The average ratio of support staff to climbers is 1 guide/assistant guide per 2/3 climbers, 2 porters per climber, and 1 cook per 6 climbers. This high staff to climber ratio will not only help ensure your safety and enjoyment of the mountain but will also greatly enhance the opportunity for a successful ascent. It means a group of 12 climbers will be accompanied by 2 guides and 4 assistant guides, 24 porters and 2 cooks making a total group size of 42 people.

Guides are compulsory for all routes on Kilimanjaro. They will have had many years of experience as a porter before being able to train and qualify and then register with the Kilimanjaro National Parks Board. Their leadership and encouragement is vital, for not only are they experts at leading expeditions up Kilimanjaro, they are also trained to recognise the signs of altitude sickness and their advice on dealing with it is invaluable. Occasionally mountain sickness can lead to Acute Mountain Sickness, which requires immediate descent and attention. The guides know the difference between the two and their advice on whether or not you can continue should not be ignored – they are the experts.

The porters carry all of the camp gear, food and your personal kit up and down the mountain. There are strict limits on the weights porters are allowed to carry and the Park Authorities will weigh the loads at the entrance gates before allowing you to start the climb. Once on the way the porters will tend to shoot on ahead and have camp set up long before you arrive. While the cooks prepare all the food the porters are responsible for producing water for washing and boiling enough drinking water to last you through the next day of climbing.  After you have left camp each day the porters will pack up all the gear, overtake you and set up the new camp.
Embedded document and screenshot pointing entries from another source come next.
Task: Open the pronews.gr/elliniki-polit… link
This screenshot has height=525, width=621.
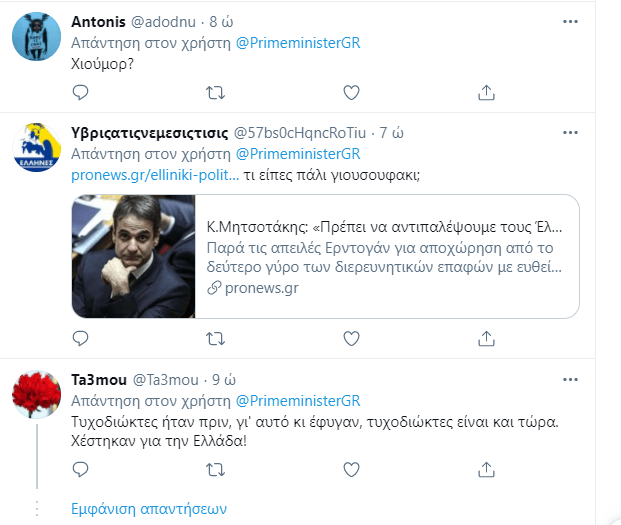Action: click(x=155, y=176)
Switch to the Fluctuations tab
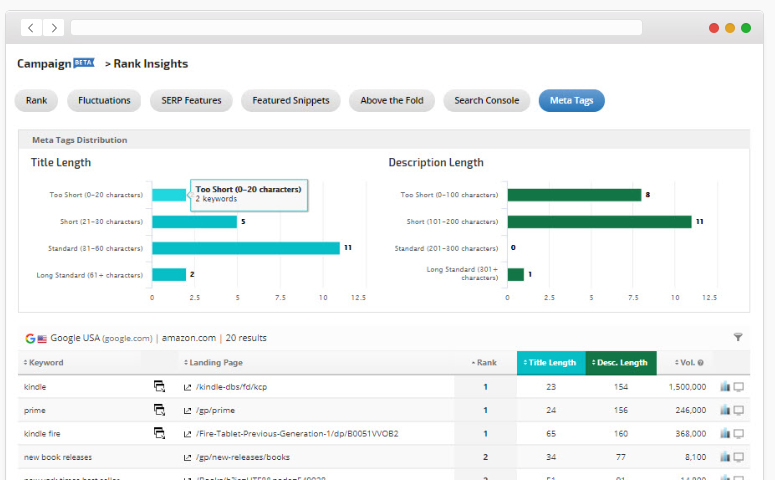 (x=105, y=101)
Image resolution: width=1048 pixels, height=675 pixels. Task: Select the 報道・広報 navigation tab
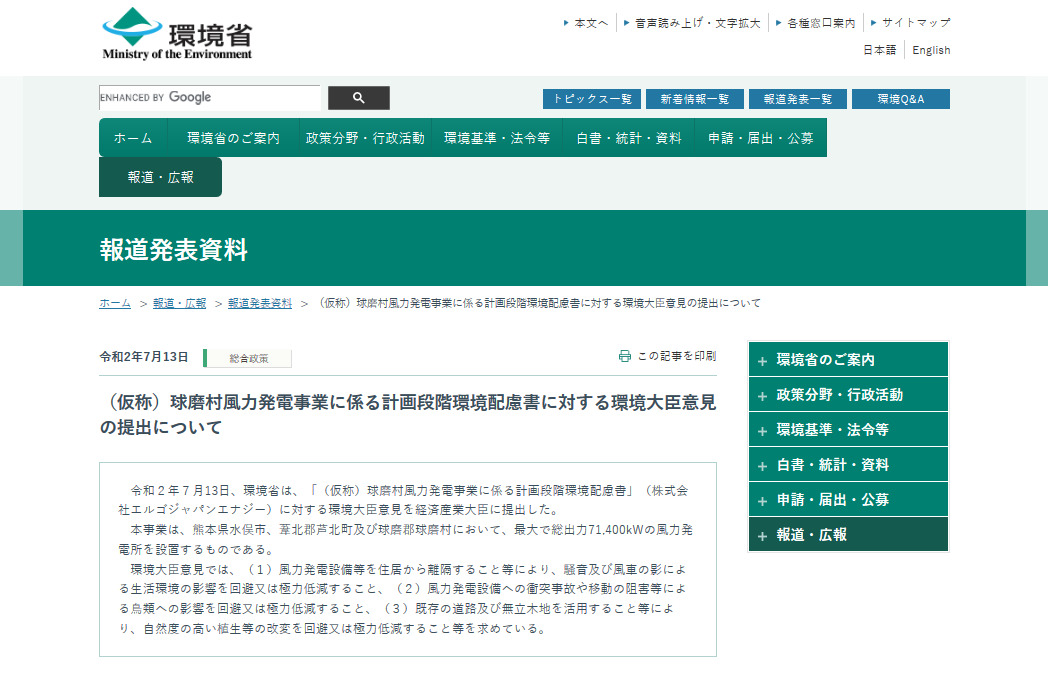pyautogui.click(x=160, y=176)
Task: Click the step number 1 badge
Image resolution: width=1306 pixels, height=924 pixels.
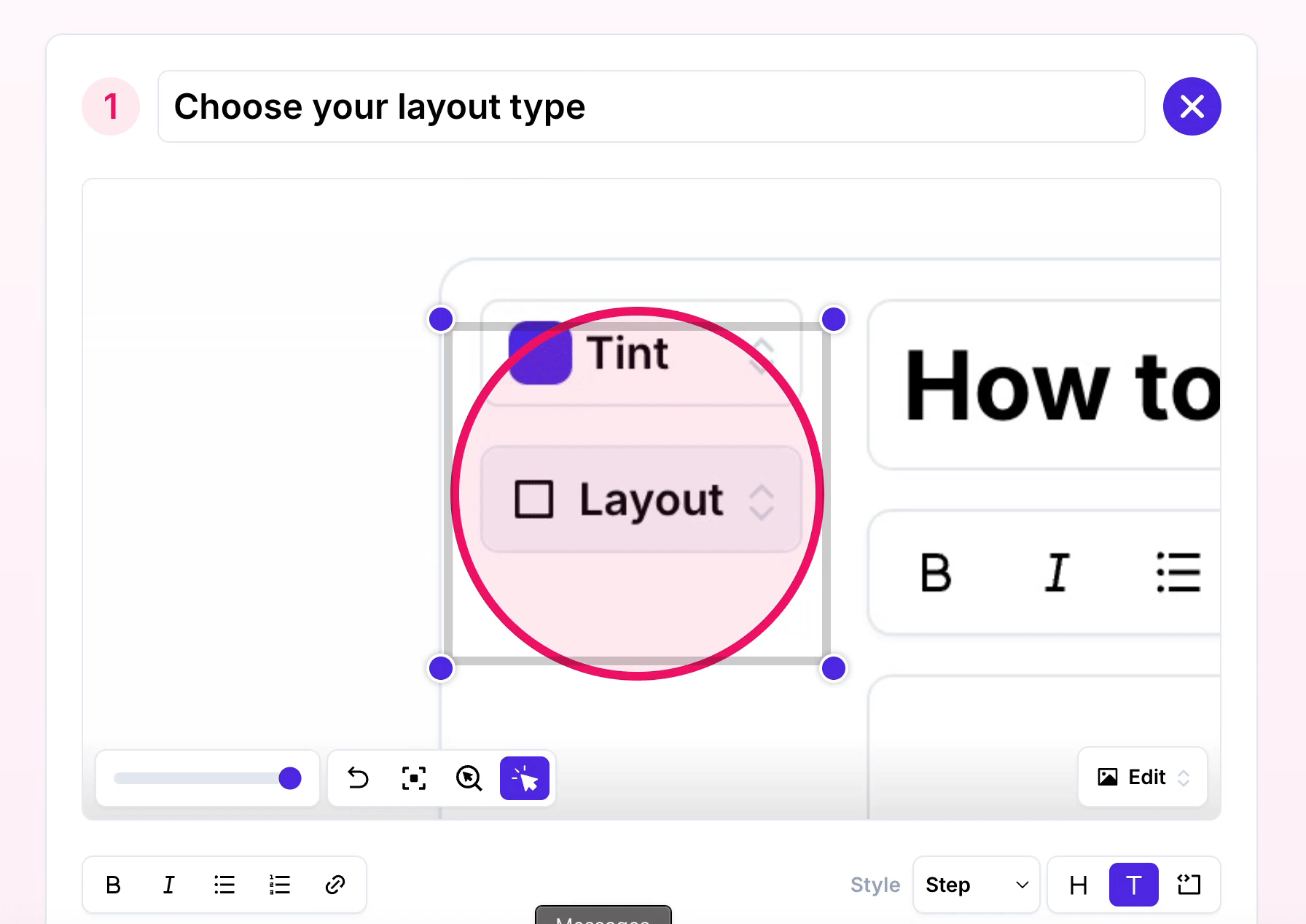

Tipping is expected on every Kilimanjaro climb and you should budget accordingly. The decision on how much to tip should not be determined based upon whether or not you reached the summit, but on how well the guide, cook and porters looked after you during the climb. Tips are given at the completion of your trip, not before you and all your gear is off the mountain, and should be done in front of all the staff by one member from your party, who should collect together all the tips from the group to. You should not give the entire tip to the guide for distribution but make individual presentations although the porters can be done collectively. We can advise on tipping once we know how big a group you will be in and which route you are going to do but as a guide each person should budget on tipping around US$ 200.